**DATA SUPPLIED**
-=-=-
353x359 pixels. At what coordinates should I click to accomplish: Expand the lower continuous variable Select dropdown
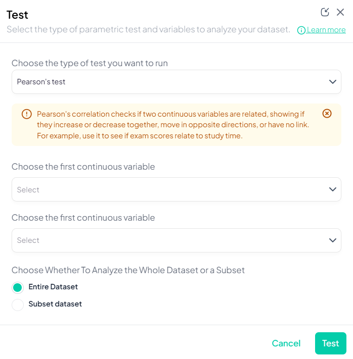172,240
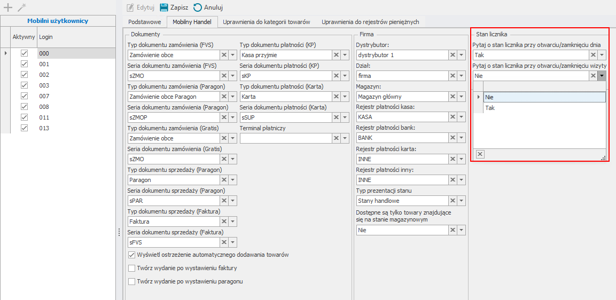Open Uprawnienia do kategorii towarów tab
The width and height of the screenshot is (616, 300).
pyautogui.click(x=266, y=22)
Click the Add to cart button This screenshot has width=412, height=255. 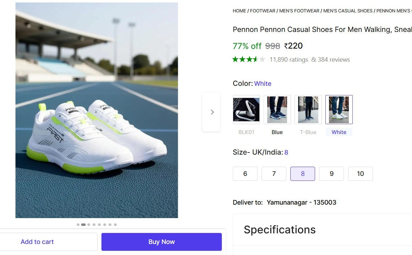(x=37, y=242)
-=-=-
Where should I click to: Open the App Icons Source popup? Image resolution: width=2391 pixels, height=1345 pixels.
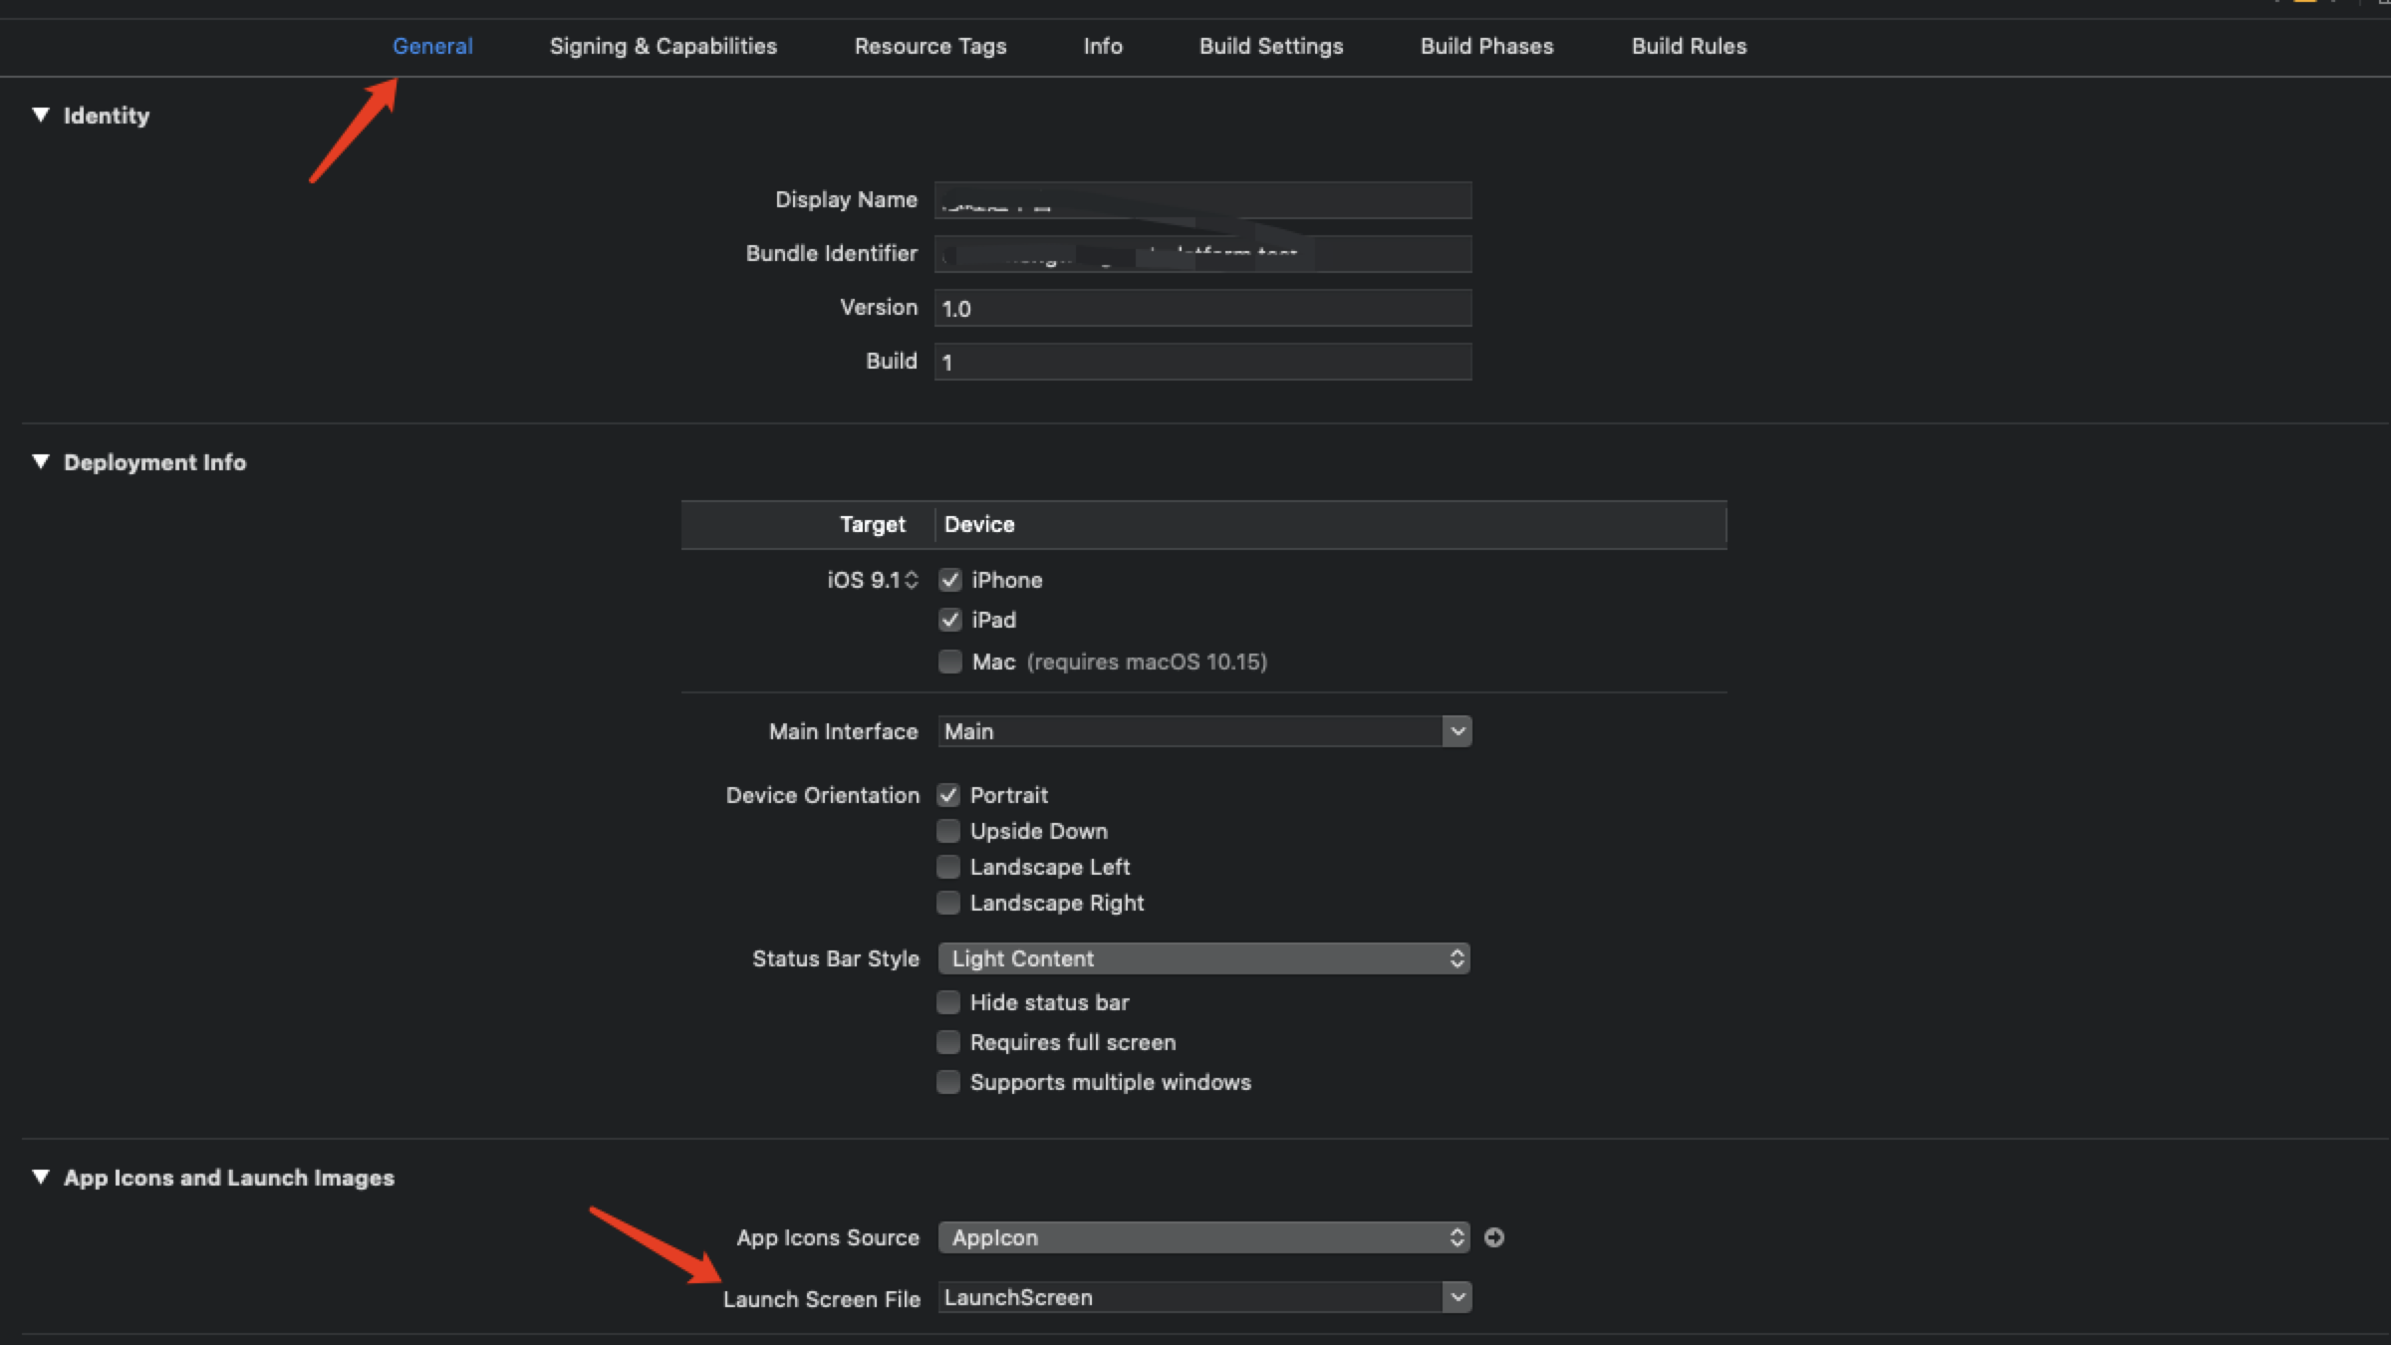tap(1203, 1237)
-=-=-
**THE TASK**
Reproduce the material starting at the line containing "Where should I" and ending at the line containing "tap(1203, 1237)", with the requests left unchanged, and multiply each coordinate in the answers by 2.4, rounding to whole numbers with halves rounded up. Give only those lines, and leave out the pictures.

**WRITTEN RESPONSE**
Where should I click to: Open the App Icons Source popup? Image resolution: width=2391 pixels, height=1345 pixels.
tap(2887, 2969)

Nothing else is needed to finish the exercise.